With Brent Crude oil driving higher on Wednesday — up nearly $1 and trading at $67.59 in early afternoon New York trading – Morgan Stanley analysts Martijn Rats and Amy Sergeant point out that European refining margins have weakened recently. This is creating a negative correlation, where refining stocks head lower as the underlying product, Brent crude, moves higher.

Brent crude: Watch for trading range with $70 high

With the primary pipeline distributing Brent crude just recently opened and the futures contract in backwardation – the front month is trading higher than the back month — Francisco Blanch, head of commodities research at Bank of America Merrill Lynch, sees a trading range for Brent in 2018 – touching the $70 level but averaging $56, nearly $10 off the current price.

The backwardation could be due to near-term supply concerns, with pipeline flow stoppages and what Morgan Stanly analysts Rats and Sergeant “limited product stocks,” oil prices could be buoyed in the coming year – assuming too much additional production capacity does not come online.

On a near-term basis, Rats and Sergeant look at an unusually large amount of refinery maintenance planned in the first half of 2018 as a weight on the scales of supply and demand. “European refiners already plan to take as much capacity offline for maintenance during the Mar-May period as last year,” they wrote in a January 2 report. “Those plans usually expand further as time goes by, but they already suggest that as much as 1.5 mb/d could be offline in May – approximately 11% of total European capacity.”

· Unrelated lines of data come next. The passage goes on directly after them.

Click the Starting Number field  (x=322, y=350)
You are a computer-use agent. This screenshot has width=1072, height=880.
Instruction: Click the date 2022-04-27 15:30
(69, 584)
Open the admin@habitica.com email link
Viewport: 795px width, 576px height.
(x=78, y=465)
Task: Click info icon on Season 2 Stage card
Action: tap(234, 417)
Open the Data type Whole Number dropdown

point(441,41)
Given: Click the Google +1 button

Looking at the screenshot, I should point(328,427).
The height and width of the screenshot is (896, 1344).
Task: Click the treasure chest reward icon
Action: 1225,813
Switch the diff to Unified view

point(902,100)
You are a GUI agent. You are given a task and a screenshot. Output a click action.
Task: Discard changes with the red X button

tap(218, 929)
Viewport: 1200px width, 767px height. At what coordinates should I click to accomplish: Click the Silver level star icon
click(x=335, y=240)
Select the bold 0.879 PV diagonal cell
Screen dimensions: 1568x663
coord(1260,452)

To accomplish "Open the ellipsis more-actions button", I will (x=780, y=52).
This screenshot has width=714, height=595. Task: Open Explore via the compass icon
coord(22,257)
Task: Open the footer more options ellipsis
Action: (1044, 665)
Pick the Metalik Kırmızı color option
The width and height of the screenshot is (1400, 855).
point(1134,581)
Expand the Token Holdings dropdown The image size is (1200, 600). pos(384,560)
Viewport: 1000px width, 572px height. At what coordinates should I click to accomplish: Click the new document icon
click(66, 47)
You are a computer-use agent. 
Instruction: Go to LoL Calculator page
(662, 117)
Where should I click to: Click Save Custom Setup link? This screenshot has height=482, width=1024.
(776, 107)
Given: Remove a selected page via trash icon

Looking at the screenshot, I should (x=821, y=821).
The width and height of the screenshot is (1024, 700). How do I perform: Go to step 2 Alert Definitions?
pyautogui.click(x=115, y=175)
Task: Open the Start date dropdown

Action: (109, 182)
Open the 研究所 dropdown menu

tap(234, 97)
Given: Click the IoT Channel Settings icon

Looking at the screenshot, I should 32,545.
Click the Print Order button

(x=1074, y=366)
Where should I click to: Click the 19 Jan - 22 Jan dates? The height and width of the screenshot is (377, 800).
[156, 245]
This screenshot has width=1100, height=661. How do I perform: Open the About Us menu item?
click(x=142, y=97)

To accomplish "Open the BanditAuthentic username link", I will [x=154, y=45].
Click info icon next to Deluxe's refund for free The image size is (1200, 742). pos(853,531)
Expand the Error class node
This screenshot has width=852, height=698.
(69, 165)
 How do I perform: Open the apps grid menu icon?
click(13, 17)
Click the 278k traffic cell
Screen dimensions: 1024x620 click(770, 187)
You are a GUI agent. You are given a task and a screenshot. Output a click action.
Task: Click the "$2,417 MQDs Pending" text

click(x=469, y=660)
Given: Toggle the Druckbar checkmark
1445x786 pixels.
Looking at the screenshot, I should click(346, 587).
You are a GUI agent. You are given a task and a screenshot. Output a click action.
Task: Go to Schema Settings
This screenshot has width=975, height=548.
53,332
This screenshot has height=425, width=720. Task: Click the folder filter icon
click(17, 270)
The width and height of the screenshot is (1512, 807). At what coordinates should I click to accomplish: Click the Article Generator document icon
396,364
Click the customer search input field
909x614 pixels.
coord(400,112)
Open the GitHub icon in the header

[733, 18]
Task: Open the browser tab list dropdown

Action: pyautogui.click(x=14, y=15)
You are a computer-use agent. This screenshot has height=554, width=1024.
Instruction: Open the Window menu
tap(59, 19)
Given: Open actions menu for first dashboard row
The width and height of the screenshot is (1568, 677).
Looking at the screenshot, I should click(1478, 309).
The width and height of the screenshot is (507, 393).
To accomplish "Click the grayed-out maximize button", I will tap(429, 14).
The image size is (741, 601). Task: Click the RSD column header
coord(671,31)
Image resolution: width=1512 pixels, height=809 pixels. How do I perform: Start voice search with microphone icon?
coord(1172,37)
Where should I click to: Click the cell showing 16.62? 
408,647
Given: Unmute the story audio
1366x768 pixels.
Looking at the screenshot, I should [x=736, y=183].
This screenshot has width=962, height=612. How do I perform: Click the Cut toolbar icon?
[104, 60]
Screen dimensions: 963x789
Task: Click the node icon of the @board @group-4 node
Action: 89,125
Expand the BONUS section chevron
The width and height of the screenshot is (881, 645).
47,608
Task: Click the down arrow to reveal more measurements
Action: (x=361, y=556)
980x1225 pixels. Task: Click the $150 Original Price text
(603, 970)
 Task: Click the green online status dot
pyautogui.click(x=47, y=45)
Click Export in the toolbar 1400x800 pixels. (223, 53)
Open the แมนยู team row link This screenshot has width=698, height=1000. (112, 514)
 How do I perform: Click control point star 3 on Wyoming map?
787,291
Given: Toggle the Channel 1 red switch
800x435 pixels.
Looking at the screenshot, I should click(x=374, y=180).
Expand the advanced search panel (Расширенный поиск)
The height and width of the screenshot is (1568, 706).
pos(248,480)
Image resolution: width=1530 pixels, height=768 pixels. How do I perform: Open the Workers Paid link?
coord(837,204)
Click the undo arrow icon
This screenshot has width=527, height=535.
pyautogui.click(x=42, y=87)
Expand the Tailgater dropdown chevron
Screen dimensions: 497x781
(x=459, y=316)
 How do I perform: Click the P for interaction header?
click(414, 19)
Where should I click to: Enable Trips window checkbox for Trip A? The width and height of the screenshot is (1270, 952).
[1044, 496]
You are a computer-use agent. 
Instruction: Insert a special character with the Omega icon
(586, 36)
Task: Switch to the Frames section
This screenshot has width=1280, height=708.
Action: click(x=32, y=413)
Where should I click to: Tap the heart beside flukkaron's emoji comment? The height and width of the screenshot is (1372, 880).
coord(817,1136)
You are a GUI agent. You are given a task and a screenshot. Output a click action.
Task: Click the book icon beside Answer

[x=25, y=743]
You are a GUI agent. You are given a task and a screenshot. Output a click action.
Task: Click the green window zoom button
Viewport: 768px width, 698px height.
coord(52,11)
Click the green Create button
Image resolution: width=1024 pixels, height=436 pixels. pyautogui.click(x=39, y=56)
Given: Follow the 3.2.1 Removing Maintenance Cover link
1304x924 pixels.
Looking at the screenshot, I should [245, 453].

The move higher in price may create a self-fulfilling prophecy. With oil crossing the important $66 benchmark, previously shuddered shale oil platforms are likely to come back online, creating more supply and thus lower prices – eventually. “The U.S. shale-OPEC tug of war will simultaneously cap upside price potential and downside risks,” Stephen Brennock, an analyst at PVM Oil Associates Ltd. in London, told Bloomberg.